喪女は死んでも喪女なんだなぁ、と思った昔話
その昔、福島県には狂骨という妖怪が出たそうだ。
狂骨は歩く女の髑髏であるという
この狂骨であるが、実は名前の響きの禍々しさとは裏腹に、全く悪さをしない。
ただ「歩く髑髏」なのだという
生前はあまりの醜さに誰にも相手されなかったが、死んで骨になってみると意外にスタイルがよかったことに気が付き、死後は自慢のスタイルを自慢するため、夜な夜なカタカタと音を立てながら一人ファッションショーを開催しているのだ
しかしこの狂骨は、高僧とか修験者のような霊的に強い人に出会うと、その場でカタカタと崩れてただの骨になってしまう
そしてその高僧や修験者が通り過ぎると、再びカタカタと人の形を為し、一人ファッションショーを再開するのだという
この狂骨の好物は獣や魚の骨であり、腹が減るとこれをしゃぶるそうだ
しかし、お盆には骨は生臭物であるからといって断食し、骨をしゃぶらなくなるという
そういうわけで人々はこの狂骨を
「なんといじらしく、慎ましい女の物の怪であろうか」
と言って特別嫌わなかったという
喪女は死んでも物の怪になっても、低姿勢で、控えめで、慎ましいのだなぁと妙に感心した昔話

(「死ぬ程洒落にならない怖い話を集めてみない?」より「狂骨」)

 

 

 これが実際に伝わっている伝承であれば非常に面白いのですが、残念ながらこの話は、作家の山田野理夫先生の名著『東北怪談の旅』、八十二番に記載された「骨女[青森]」とほとんど同じ内容になっています(青森が福島に変わってはいますが)。『東北怪談の旅』自体が、山田先生の創作を多く含む怪談集なので、ここでもまた、『怪物画本』の「つるべ女」の時と同じように「創作物のさらなる模倣」が行われてしまっているようです。

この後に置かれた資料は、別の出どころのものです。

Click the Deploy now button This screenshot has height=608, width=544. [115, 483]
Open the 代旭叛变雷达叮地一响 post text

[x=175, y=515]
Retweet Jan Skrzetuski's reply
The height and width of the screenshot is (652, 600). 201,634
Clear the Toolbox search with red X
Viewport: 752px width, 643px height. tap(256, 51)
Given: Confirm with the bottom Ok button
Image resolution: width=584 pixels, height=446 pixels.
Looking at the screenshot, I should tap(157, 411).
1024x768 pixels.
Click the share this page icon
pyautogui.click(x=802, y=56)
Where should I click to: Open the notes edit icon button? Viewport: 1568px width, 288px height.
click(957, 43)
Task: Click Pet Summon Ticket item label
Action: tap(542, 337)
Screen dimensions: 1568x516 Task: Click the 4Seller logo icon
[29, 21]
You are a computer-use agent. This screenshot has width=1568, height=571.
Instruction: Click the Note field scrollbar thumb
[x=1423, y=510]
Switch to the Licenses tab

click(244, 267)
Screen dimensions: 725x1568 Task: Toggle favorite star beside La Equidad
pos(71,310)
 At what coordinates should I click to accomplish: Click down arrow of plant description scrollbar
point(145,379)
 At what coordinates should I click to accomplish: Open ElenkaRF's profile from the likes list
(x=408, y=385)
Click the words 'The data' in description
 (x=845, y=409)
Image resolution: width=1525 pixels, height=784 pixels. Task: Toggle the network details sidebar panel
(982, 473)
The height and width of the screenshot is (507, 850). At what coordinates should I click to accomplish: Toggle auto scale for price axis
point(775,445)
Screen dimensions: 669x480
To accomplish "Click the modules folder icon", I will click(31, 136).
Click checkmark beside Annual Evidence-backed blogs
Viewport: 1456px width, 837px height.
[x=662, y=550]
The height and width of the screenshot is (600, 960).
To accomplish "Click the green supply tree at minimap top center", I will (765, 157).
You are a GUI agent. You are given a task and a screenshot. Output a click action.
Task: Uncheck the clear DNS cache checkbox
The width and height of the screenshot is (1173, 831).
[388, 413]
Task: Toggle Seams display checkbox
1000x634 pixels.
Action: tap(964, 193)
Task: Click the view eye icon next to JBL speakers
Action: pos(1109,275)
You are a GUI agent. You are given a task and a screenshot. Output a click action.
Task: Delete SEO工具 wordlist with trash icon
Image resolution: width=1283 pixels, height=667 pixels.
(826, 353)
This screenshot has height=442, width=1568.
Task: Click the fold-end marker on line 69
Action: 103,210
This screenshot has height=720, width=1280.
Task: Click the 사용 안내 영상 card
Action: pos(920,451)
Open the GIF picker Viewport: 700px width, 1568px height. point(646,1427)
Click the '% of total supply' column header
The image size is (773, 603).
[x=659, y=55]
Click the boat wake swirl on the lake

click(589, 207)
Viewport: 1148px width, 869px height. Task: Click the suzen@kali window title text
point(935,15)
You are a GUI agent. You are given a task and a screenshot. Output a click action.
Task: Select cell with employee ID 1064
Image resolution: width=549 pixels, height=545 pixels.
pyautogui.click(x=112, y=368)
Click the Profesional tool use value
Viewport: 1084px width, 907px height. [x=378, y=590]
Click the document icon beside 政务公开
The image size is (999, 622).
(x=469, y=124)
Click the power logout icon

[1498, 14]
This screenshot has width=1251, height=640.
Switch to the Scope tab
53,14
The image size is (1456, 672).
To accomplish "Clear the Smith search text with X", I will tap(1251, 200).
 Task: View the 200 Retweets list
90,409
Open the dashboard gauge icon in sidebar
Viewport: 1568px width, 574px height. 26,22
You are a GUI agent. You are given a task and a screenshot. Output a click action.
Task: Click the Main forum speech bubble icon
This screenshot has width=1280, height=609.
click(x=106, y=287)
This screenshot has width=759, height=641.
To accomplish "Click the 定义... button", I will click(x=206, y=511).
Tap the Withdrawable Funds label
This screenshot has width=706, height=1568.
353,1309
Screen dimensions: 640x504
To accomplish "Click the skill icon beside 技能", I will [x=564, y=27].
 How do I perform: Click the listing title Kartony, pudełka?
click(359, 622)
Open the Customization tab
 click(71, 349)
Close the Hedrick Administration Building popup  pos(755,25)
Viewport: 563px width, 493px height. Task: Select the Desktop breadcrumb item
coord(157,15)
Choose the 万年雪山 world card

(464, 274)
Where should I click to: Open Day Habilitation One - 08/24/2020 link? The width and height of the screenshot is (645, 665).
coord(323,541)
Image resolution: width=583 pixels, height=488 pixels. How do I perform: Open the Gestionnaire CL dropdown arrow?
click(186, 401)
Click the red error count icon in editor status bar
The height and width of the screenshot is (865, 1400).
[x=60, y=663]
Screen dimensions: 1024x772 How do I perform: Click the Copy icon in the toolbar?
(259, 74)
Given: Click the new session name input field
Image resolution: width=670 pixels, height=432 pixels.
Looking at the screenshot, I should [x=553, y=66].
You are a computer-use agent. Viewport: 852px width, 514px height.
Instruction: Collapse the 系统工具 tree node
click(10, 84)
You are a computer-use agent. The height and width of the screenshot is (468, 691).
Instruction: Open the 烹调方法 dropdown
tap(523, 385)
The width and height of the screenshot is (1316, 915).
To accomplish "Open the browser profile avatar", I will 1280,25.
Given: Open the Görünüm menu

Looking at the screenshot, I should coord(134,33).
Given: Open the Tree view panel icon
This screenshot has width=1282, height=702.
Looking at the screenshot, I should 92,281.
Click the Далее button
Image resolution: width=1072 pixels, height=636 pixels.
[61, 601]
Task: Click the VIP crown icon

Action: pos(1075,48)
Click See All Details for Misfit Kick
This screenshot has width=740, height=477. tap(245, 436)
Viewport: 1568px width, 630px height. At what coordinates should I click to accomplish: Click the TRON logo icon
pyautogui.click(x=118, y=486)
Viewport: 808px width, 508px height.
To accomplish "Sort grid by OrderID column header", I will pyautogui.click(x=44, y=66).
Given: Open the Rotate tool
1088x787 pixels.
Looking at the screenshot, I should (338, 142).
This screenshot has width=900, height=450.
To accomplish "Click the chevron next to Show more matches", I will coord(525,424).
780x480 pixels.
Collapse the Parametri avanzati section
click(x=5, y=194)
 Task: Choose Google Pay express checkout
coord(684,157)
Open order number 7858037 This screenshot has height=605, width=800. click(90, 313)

 狂骨は、深い恨みを抱いて死んでいった怨念のはずですが、なぜか妙にコミカルです。そもそも、石燕の描く狂骨の絵からして、どこかいじられ待ちをしているようなすっとぼけた顔をしており、とても深い恨みを持って死んでいったようには見えません。むしろそういう執着から解き放たれているようにさえ見えます。「はなはだしい恨みを持って死んでいった」にも関わらず、実際に狂骨が害をなすという話がないのは、骸骨になってしまった以上、生前の恨みなどもうどうでもよくなっているからなのかもしれません。洋の東西を問わず、骸骨というもの自体が、陽気でお気楽な存在として描かれる事が多いですが、それは煩悩の元である「肉体」が朽ちているからではないでしょうか(あらゆる欲情は肉体が無ければ湧いてきません)。

 

 多田先生は石燕はこう言いたかったのではないか、と言います。「肉体への執着こそが悟りを妨げるのであるなら、骸骨は肉体がないから、二重の意味で仏(悟った者と死体という意味)なのではないか」と。